In a preferred embodiment, the package is wrapped by a flexible packaging material preferably of heat sealable non-permeable plastics which encompasses or encases the whole of the package, as indicated at 40. The packaging material includes a base 41 and sides 42 with a top 43 wrapped over the top of the package and heat sealed as indicated at 43A. The sealed package allows air to be extracted from the package and this vacuum action can be used with physical compression from the sides 16 and 17 of the package so as to compress the package, that is the entire top and bottom surfaces of each of the stacks, to a reduced height in a vacuum packaging system. The amount of compression of the stacks can be determined so as to minimize the volume of the package without interfering with the required loft of the product when withdrawn from the package. In this way the package structure avoids the necessity for rigid sides of a box or similar container so the package structure is stable due to the compression of the layers to reduce the height of the stacks and due to the pressure of each layer against the sides of the next adjacent stacks. Depending on the particular strip material, such compression and packaging can form a flexible, resilient, soft stack into a hard, rigid block.

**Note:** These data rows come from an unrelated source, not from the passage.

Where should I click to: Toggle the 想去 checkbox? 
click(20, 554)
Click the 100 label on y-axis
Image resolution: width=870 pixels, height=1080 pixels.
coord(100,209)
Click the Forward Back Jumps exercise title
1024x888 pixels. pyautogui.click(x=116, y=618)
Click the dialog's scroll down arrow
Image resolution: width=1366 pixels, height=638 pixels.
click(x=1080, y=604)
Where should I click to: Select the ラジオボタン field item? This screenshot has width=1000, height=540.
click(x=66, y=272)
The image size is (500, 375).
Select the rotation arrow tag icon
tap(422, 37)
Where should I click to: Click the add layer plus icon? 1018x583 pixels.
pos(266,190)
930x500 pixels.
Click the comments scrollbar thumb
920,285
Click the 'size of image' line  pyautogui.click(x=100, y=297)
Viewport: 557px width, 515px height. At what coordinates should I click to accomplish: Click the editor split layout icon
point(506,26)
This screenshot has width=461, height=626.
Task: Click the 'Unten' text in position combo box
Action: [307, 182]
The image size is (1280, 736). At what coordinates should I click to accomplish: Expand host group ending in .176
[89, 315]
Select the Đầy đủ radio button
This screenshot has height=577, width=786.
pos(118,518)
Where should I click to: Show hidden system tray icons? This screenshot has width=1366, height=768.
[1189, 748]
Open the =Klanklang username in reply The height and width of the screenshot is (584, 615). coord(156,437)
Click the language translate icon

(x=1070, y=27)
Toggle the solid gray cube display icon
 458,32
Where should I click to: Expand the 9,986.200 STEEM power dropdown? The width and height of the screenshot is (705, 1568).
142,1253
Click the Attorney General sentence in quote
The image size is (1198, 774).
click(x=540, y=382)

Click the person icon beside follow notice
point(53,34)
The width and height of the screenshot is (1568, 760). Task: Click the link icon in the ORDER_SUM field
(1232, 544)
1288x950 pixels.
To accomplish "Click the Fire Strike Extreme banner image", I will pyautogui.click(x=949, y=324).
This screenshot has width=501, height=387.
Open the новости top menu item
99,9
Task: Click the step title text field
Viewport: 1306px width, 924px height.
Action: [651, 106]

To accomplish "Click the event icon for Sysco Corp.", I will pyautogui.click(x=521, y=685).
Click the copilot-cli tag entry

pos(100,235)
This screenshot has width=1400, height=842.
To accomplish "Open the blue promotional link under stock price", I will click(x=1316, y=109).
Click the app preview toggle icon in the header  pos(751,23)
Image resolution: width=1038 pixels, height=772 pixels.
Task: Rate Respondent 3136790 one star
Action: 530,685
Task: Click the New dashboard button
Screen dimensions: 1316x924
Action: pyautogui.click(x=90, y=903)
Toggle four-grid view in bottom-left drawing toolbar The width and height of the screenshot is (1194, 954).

Compression of the package is only practical along the direction D which is at right angles to the surfaces of the portions of the strip. This acts to compress the thickness of the portions so that the dimension of each stack in the direction D is reduced by that compression. Compression along the portions or at right angles to the layers will distort the strip. Mechanical compression therefore of the package in the direction D thus reduces the dimension of the package in that direction allowing the air to be withdrawn from the flexible packaging material 40 causing the packaging material to be pulled down onto the package to maintain it in its compressed condition and to apply pressures tending to hold the stacks in intimate contact. By this, the stacks cooperate to support each other, when there is more than one stack, without the need for rigid intervening support walls.
In the open expanded condition of the packaging material as shown in FIG. 3, the base 41 of the packaging material 40 is shaped and dimensioned so as to be slightly larger than the at rest or uncompressed condition of the package structure itself. In this way the package structure can be readily inserted into the formed plastics packaging material and can remain in place loosely held by the packaging material. During transportation and storage the package structure is preferably in the compressed and vacuumed condition. In this condition the base 41 of the packaging material and the top 43 of the packaging material are both compressed in the direction D so as to form wrinkles or creases 44. When the vacuum is released, however, the expansion of the package from its compressed condition to its normal relaxed condition will cause the creases 44 to be extracted as shown in FIG. 3. Also, in the expanded condition of FIG. 3, there is a slight space 45 between the sides 42 of the packaging material and the sides 16 and 17 of the package structure allowing the strip to be pulled in the unwrapping process from the ends of the stacks without compressing or distorting the end portions 29 and 30.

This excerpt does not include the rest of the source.